Chá verde para emagrecer, cápsulas de equinácea para resfriados, comprimidos de vitamina A para melhorar a visão, tintura de camomila para ter um sono tranqüilo… Atire a primeira pedra quem nunca se animou com as promessas dos suplementos naturais e dos complexos vitamínicos. Bem dosados, eles podem trazer benefícios para a saúde, atuando como coadjuvantes no tratamento de doenças leves. Em grandes quantidades, no entanto, os suplementos naturais podem ser verdadeiras bombas para o organismo, principalmente quando combinados com certos alimentos ou medicamentos.
“ Cada individuo é único em suas necessidades. O suplemento pode ajudar ou atrapalhar, mas só quem pode definir isso é um especialista, que vai indicar a fórmula e a dosagem corretas “
O ideal é procurar orientação de um especialista antes de ser seduzido pelas promessas dos frascos nas prateleiras. É o que afirma a médica Jaqueline Renault, especialista em terapia ortomolecular, que lembra que só porque os suplementos são naturais não quer dizer que não tenham contra-indicações.- Alguns não podem ser tomados por longos períodos, outros são totalmente contra-indicados para gestantes e mulheres que estão amamentando. Até as vitaminas, que parecem inofensivas, podem causar hipervitaminose, intoxicação, náuseas e vômitos - explica Jaqueline. Tinturas, cápsulas, pós e até chás totalmente naturais podem sobrecarregar o fígado, órgão responsável por metabolizar todas as substâncias que entram no corpo pela boca.

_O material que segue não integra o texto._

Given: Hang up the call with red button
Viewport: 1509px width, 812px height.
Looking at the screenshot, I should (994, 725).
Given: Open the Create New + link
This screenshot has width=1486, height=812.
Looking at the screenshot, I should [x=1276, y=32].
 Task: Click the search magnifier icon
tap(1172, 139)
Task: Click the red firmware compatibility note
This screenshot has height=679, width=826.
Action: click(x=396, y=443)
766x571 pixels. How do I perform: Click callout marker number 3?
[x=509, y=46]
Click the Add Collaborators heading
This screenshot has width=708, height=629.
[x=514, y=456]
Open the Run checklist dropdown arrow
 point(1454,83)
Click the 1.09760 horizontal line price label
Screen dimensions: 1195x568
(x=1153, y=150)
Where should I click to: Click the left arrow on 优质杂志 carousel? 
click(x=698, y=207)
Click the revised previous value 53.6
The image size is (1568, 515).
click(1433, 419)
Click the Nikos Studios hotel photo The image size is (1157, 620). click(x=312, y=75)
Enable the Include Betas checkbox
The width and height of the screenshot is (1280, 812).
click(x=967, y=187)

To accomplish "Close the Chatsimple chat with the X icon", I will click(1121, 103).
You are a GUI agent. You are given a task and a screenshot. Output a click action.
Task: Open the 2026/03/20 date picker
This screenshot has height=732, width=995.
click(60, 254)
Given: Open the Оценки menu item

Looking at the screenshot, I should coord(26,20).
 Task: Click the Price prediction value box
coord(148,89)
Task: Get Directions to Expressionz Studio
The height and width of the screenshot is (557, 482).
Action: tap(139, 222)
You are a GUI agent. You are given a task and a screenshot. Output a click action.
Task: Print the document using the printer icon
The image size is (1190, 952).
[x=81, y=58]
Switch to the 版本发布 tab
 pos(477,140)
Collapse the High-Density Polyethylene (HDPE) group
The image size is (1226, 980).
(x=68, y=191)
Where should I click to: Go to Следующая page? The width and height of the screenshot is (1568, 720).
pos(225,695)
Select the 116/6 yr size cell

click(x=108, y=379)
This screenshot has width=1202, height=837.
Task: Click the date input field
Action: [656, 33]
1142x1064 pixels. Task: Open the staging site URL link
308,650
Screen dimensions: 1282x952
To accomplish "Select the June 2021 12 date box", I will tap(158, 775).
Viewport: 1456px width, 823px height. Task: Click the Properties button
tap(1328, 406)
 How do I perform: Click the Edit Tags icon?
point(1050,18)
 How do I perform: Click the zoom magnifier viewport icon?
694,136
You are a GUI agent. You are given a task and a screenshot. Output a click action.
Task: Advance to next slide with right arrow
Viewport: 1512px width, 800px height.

Para a médica, um dos equívocos mais comuns é das pessoas errarem no próprio diagnóstico e tomarem suplementos que nada têm a ver com seus sintomas, às vezes até piorando o quadro inicial. Além disso, muitos suplementos naturais interferem com medicamentos sintéticos, fazendo com que eles percam a eficácia ou se tornem mais tóxicos. É o caso da erva de São João, que anula os efeitos dos anticoncepcionais orais e altera a ação dos antidepressivos, e do ginseng e da equinácea, que podem interferir na coagulação do sangue.
- Cada individuo é único em suas necessidades. O suplemento pode ajudar ou atrapalhar, mas só quem pode definir isso é um especialista, que vai indicar a fórmula e a dosagem corretas - avalia Jaqueline Renault.
Confira algumas combinações explosivas:- Erva de São João e anticoncepcionais - A erva diminui a capacidade do corpo de absorver os hormônios sintéticos e aumenta o risco da gravidez.
- Equinácea e remédios para artrite - Extrato vegetal muito usado em casos de gripe, a equinácea, em conjunto com remédios para artrite, aumenta o risco de inflamações no fígado.
- Cápsulas de alho e aspirina - Podem aumentar sangramentos e dificultar a cicatrização.
- Ginko biloba e procedimentos cirúrgicos - A substância natural usada para dar mais energia também interfere na capacidade de coagulação do sangue.
- Fucus e remédios para tireóide - O suplemento à base de algas marinhas também atua na tireóide. Combinado com a medicação, pode desequilibrar ainda mais a glândula e, em casos extremos, leva-la à exaustão.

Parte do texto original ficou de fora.